▸ Record extracts:
※ ※ ※

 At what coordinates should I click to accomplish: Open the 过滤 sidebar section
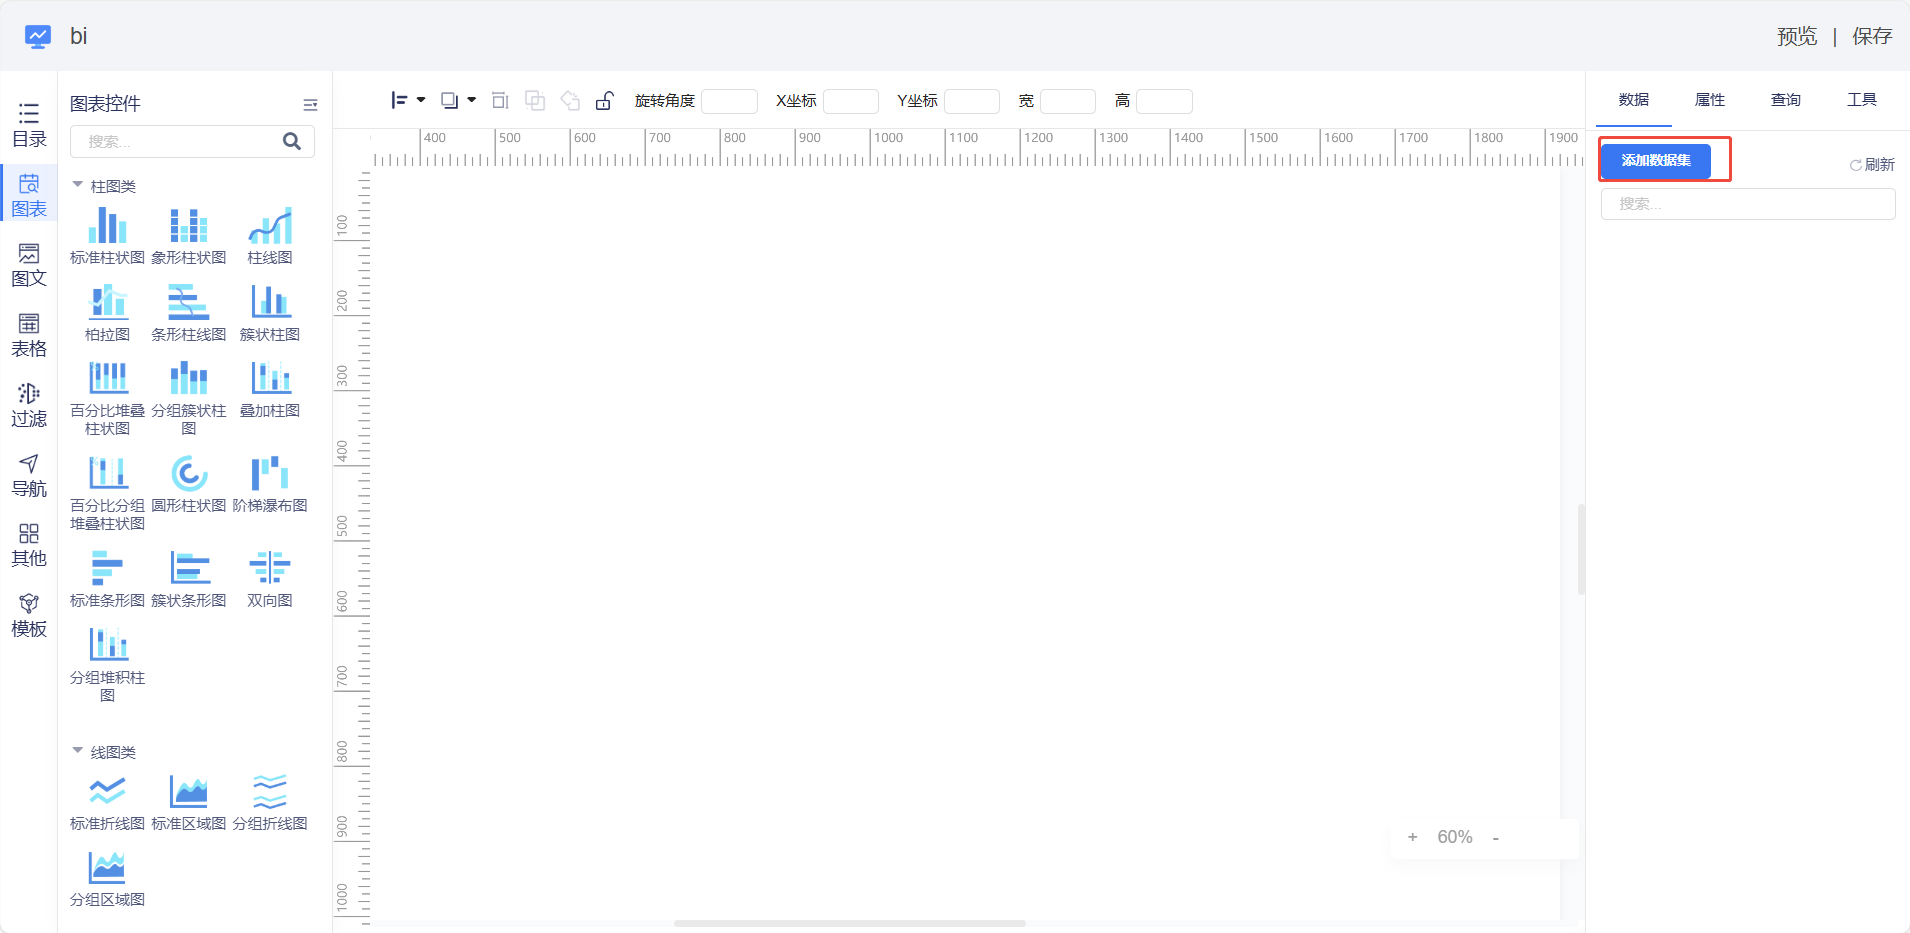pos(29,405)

※ ※ ※

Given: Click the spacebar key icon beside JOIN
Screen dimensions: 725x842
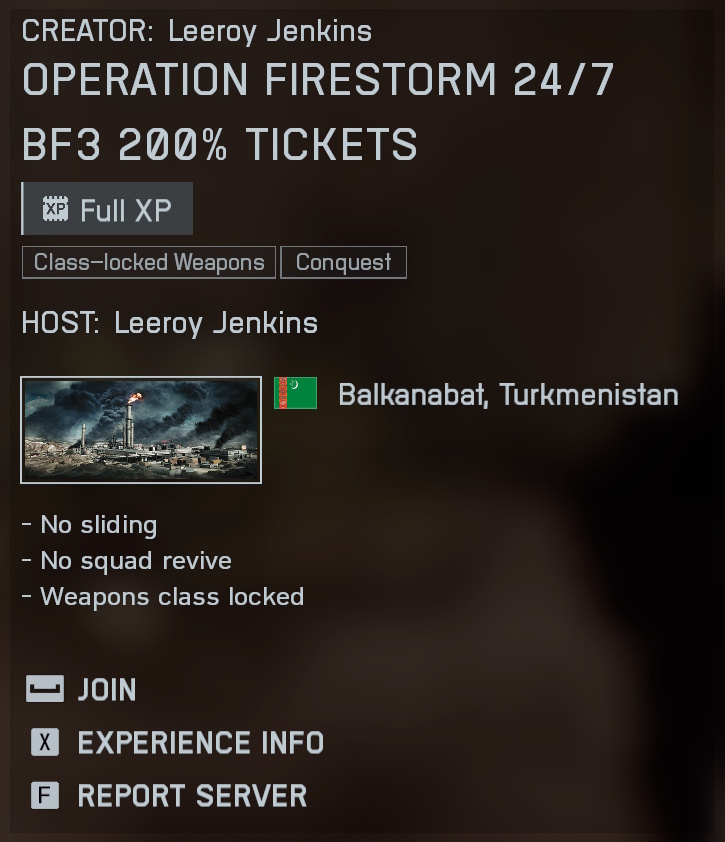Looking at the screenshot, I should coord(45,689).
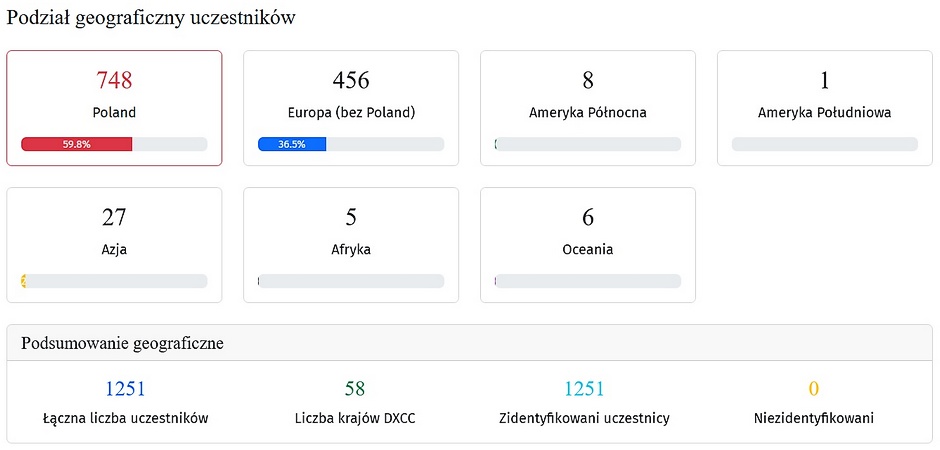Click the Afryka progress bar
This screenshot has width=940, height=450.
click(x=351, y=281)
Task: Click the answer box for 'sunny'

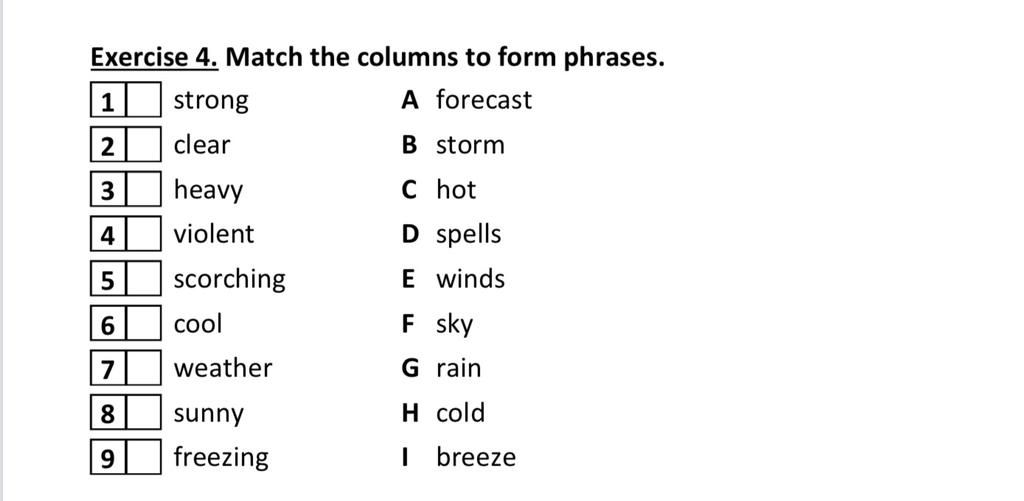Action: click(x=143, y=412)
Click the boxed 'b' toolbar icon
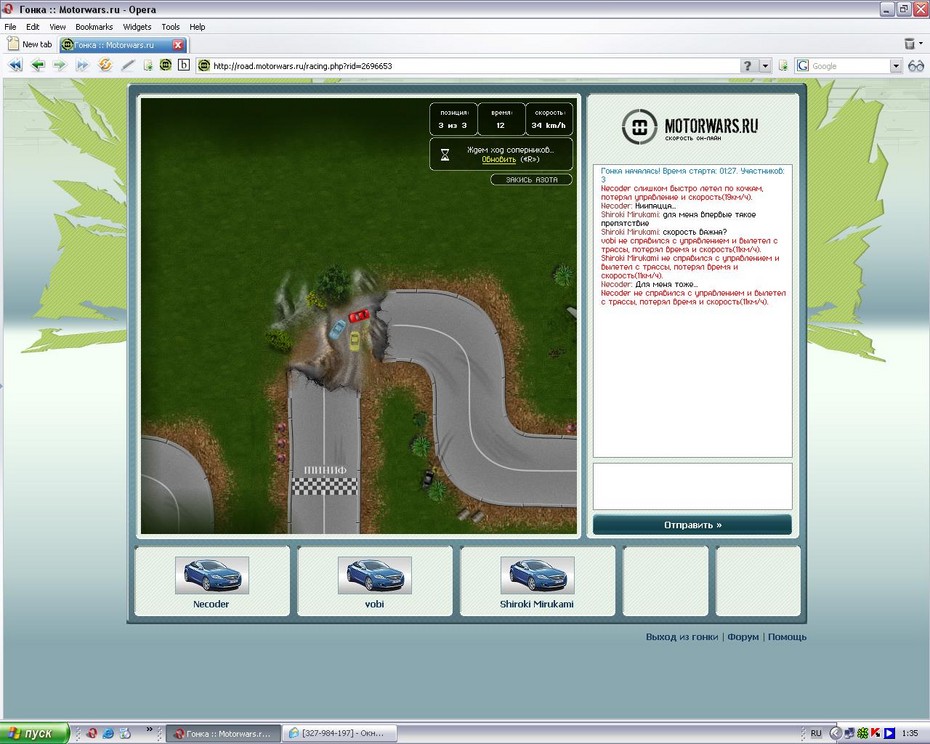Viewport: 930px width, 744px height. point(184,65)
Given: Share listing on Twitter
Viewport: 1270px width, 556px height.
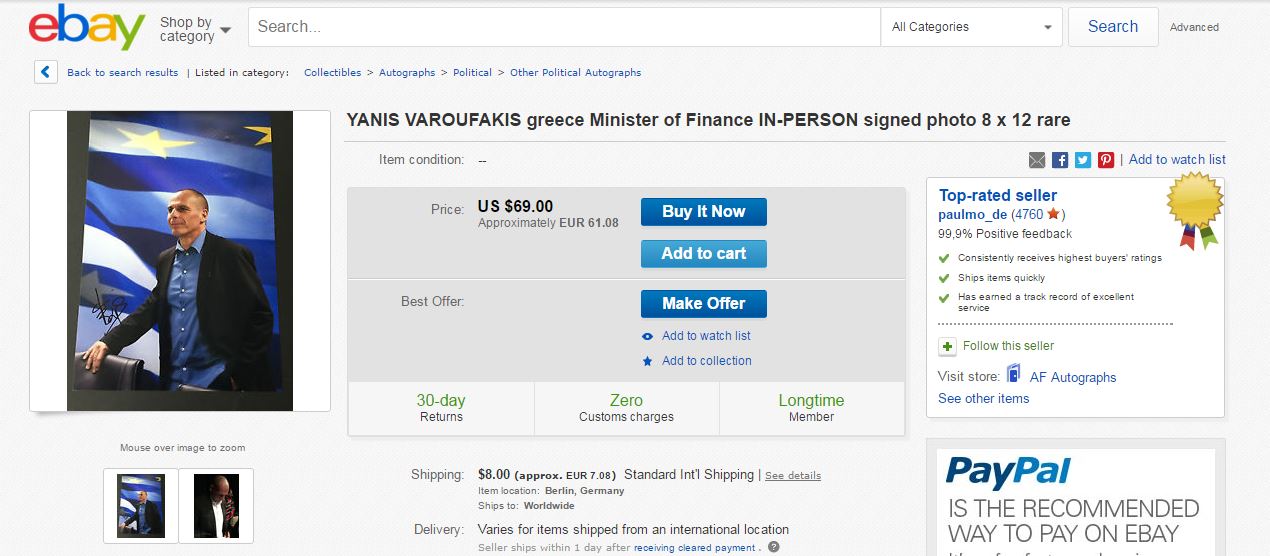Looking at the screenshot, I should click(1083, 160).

※ ※ ※

▸ Work order: Pull out all lines in the data above that include "Given".

▸ Reply:
Given: Click the spacebar key icon beside JOIN
Given: Share listing on Twitter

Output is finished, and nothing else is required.